In Scarborough’s alternate reality, the political spin of the oil spill deserves more media coverage than the havoc wreaked by the oil spill, especially since the latter tends to paint the Obama administration's response in a harsh light.
A transcript of the relevant portion of the program can be found below:
MSNBC--Alex Fitzsimmons is a News Analysis intern at the Media Research Center. Click here to follow him on Twitter.
JOE SCARBOROUGH: Have you heard anybody come on this set, or in all the prepping we do for doing a three hour show everyday–has there been a concrete suggestion on what the federal government should do that they have not done over the past month? And I’m talking as far as procedures pertaining to cleanup and fixing the hole. Have you heard one thing where they said (inaudible). Our biggest criticism has been what they have been doing, which is dumping a million gallons of chemicals in the Gulf.
MIKA BRZEZINSKI: That was a cause for concern.
SCARBOROUGH: We’ve actually criticized them for doing too much in that area.
BRZEZINSKI: And we weren’t alone in that.
SCARBOROUGH: Can you think of one thing that you’ve heard around this table?
BRZEZINSKI: No, this has been really more, and I actually am sort of torn by this, I’ve been communicating with people on Twitter who have been extremely adamantly opposed to our coverage because they think we’re overly focused on the communication aspect of it. And it worries me, at the same time there are people that are hurting that are feeling that their government isn’t caring about them. So I think that’s a legitimate story. But in terms of the scientific side of it–all the effort that’s being made–my gosh. And now talks to the White House. There’s nothing that makes me question that they don’t care or don’t want to do enough.
SCARBOROUGH: Okay. And let me ask you, I’ll ask you–and by the way, the people on Twitter who are whining about us covering a very important part of this story are whiners and beyond that they’re just stupid. Because I heard the same thing from Republicans during Katrina, saying, “oh you know, the president needs to stay away, why are you criticizing the president so much?” They need to shut up, okay.

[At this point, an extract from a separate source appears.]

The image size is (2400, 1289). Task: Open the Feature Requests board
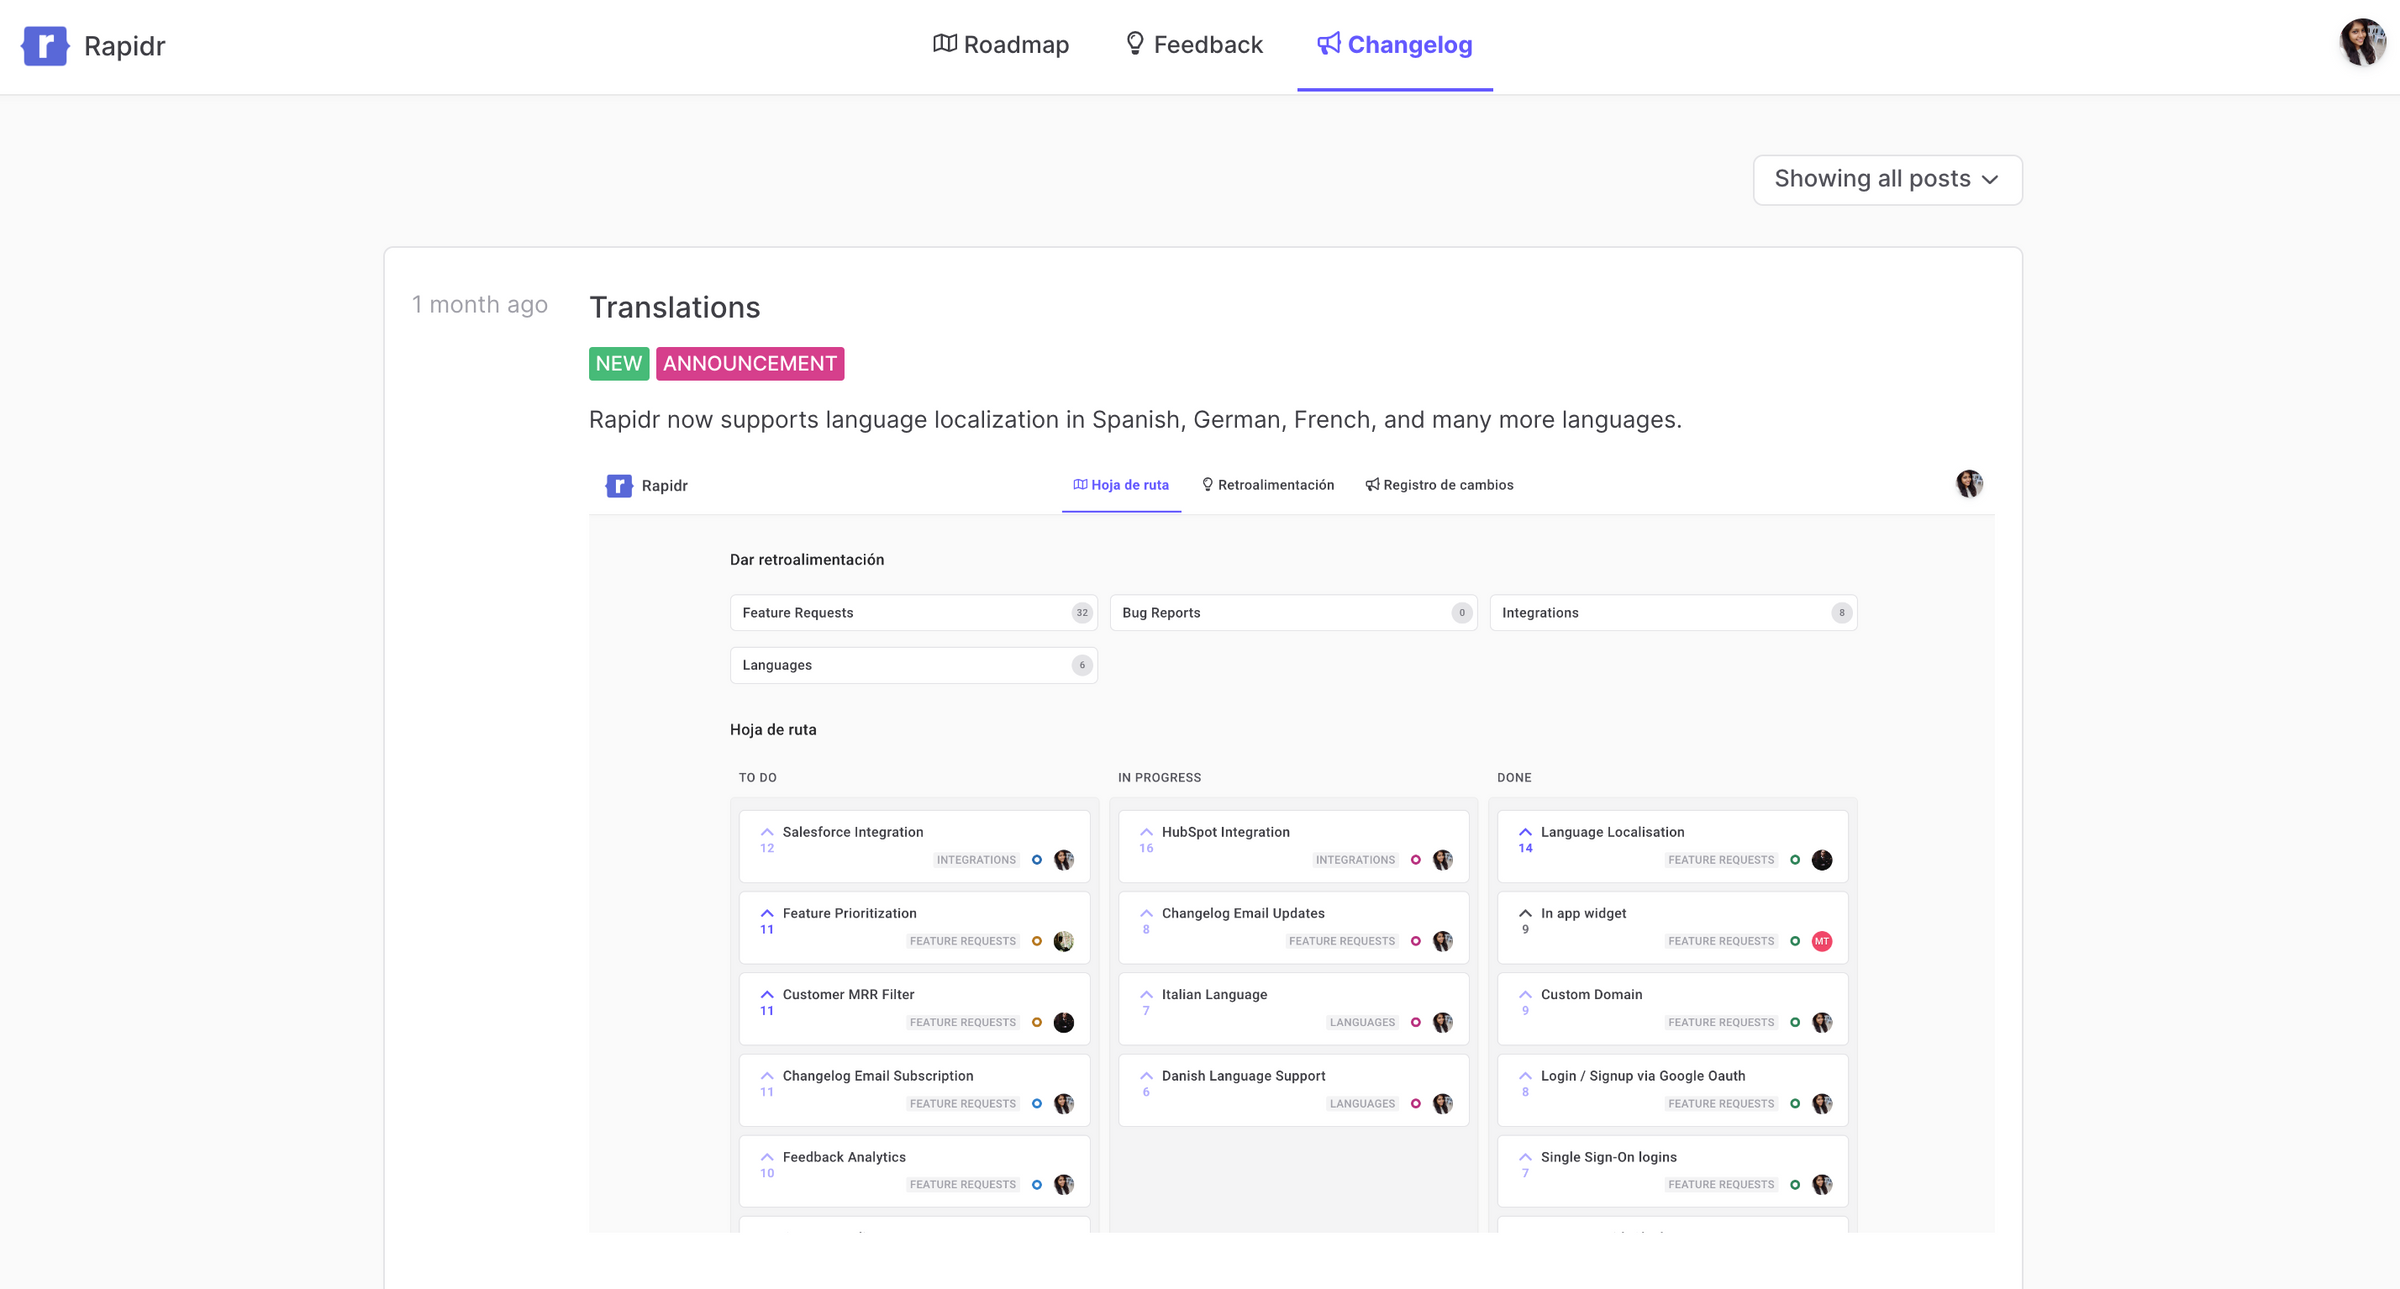(913, 612)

If you’re too stupid to follow this, just turn to SpongeBob, okay, and watch it with your kids, and drool out the left side of your mouth because you’re too dumb–you don’t understand politics and you’re going to hurt yourself watching this show.
JOHN HEILEMANN, New York Magazine: Fantastic.
SCARBOROUGH: Now Willie, I ask you the same question. Is there anything that you have heard, any suggestion from anyone, procedurally, substantively, that the White House has not done that they should do–where you go “oh wow, maybe they should have taken this extra step?” Because I haven’t.
WILLIE GEIST: No, not procedurally. The thing they’ve asked, not so much deference to BP on the things BP should be doing, whether it’s putting out booms or working underwater. But the White House and the government has made clear they just don’t have the technological capability to do a lot of those things.